Create a Subflow Element

To run a flow within another flow, first you create the parent and child flows. Then you add a Subflow element to the parent flow.

Create the Child Flow

  1. Create a flow and select the Autolaunched Flow type.
  2. Create a text variable:
    1. API Name: userMentionID
    2. Available for input: checked
  3. Create another text variable:
    1. API Name: postTargetID
    2. Available for input: checked
  4. Create one more text variable:
    1. API Name: chatterPostID
    2. Available for output: checked
  5. Create a text template:
    1. API Name: chatterBody
    2. Body: @[{!userMentionID}], please review this record.
    3. In the Body editor, change "View as Rich Text" to "View as Plain Text".
  6. Add an Action element:
    1. Action: Post to Chatter
    2. Label: Chatter Mention Post
    3. API Name: Chatter_Mention_Post
    4. Message: chatterBody
    5. Target Name or ID: postTargetID
    6. Under Advanced, select Manually assign variables
    7. Feed Item ID: chatterPostID
  7. Save the flow.

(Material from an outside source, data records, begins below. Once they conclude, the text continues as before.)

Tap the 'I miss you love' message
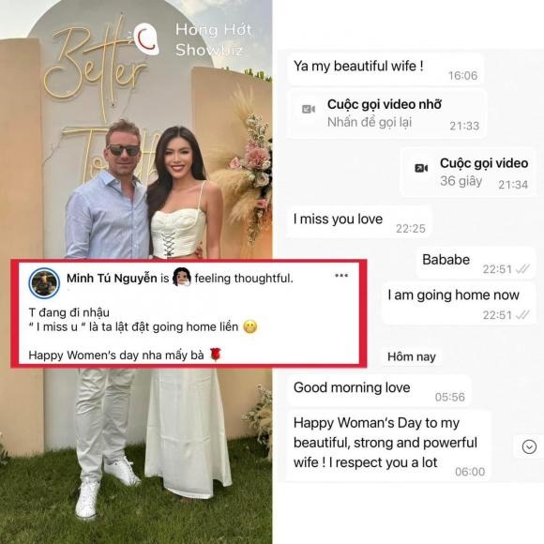 [359, 221]
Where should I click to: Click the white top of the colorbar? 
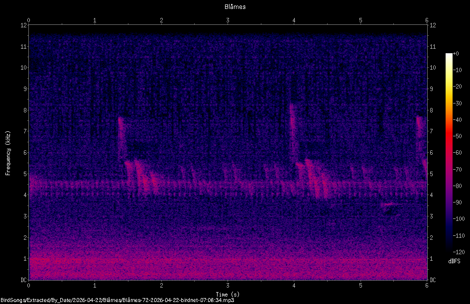(449, 55)
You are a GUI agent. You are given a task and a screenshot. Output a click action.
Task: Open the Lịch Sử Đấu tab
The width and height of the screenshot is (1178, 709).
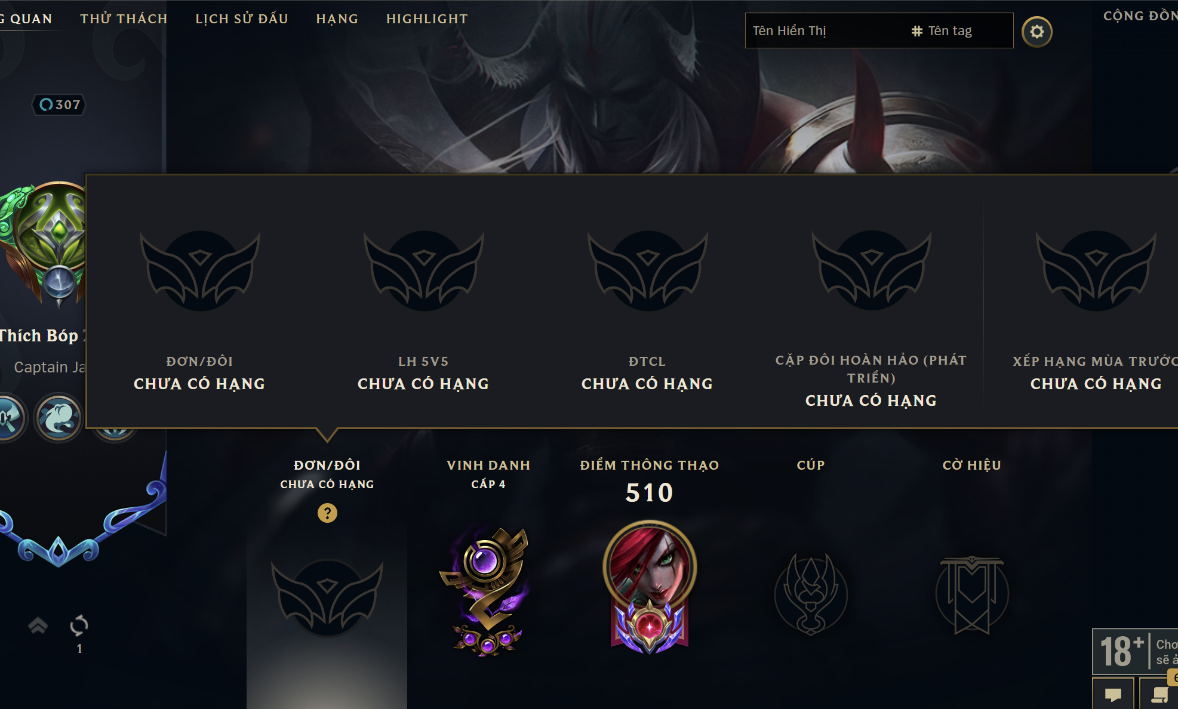(x=242, y=19)
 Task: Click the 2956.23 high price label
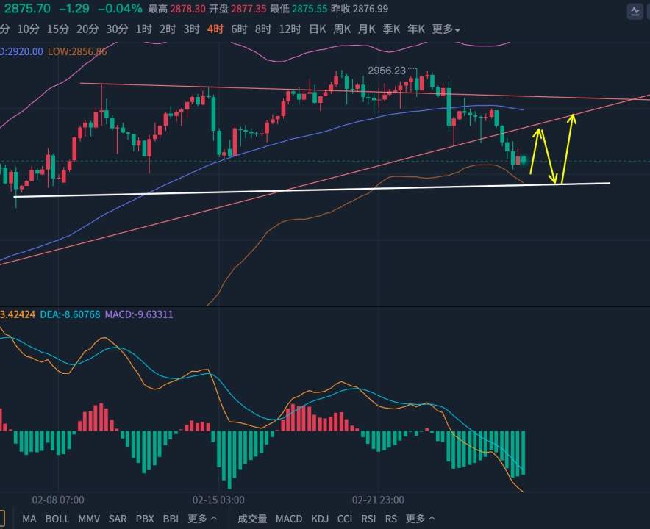point(387,71)
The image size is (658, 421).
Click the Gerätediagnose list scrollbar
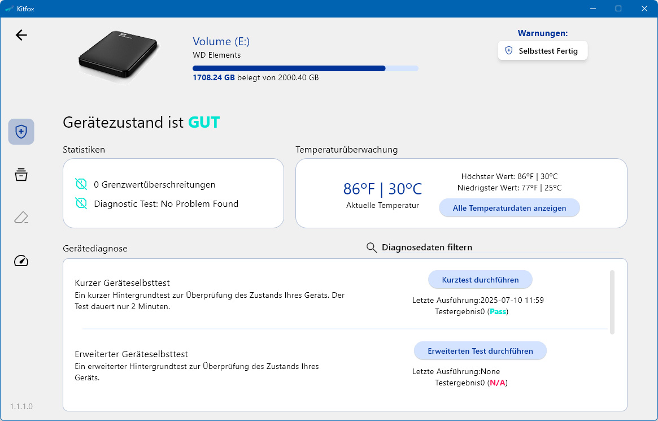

For Flow Label, enter Post to Chatter.
  8. Activate the flow.

Create the Parent Flow with a Subflow Element

  1. Create a record-triggered flow:
    1. Object: Case
    2. Trigger the Flow When: A record is created or updated
    3. Condition Requirements: All Conditions Are Met (AND)
    4. Condition: Priority, Equals, High
    5. When to Run the Flow for Updated Records: Only when a record is updated to meet the condition requirements
    6. Optimize the Flow for: Actions and Related Records
  2. Add a Subflow element:
    1. Referenced Flow: Post to Chatter
    2. Label: Post to Chatter
    3. API Name: Post_to_Chatter
    4. Enable the postTargetID field and select $RecordId.
      The New Subflow window, selecting $Record then OwnerId in the userMentionID field.
    5. Enable the userMentionID field and select $RecordOwnerId.
      Make sure you scroll down and select OwnerId, not Owner (Group) or Owner (User).
      Note: When a referenced flow has no variables set to be available for input, you won’t see the Set Input Values section.
  3. Save the flow. For Flow Label, enter Case Priority is High.

Now, whenever the record creation needs change, Flo updates only the single child flow. The score is Laziness—1, Overwork—0!

Consider The Following

Keep these quirks in mind when you work with subflows.

  • The Subflow element can reference only Autolaunched flows and screen flows.
  • In a screen flow, you can reference only another screen flow.
  • If you reference an inactive flow, it runs only for users who have the Manage Flows permission.
  • If a child flow has multiple versions, the parent flow runs the child flow’s active version. If a child flow has no active version, the parent flow runs the latest version.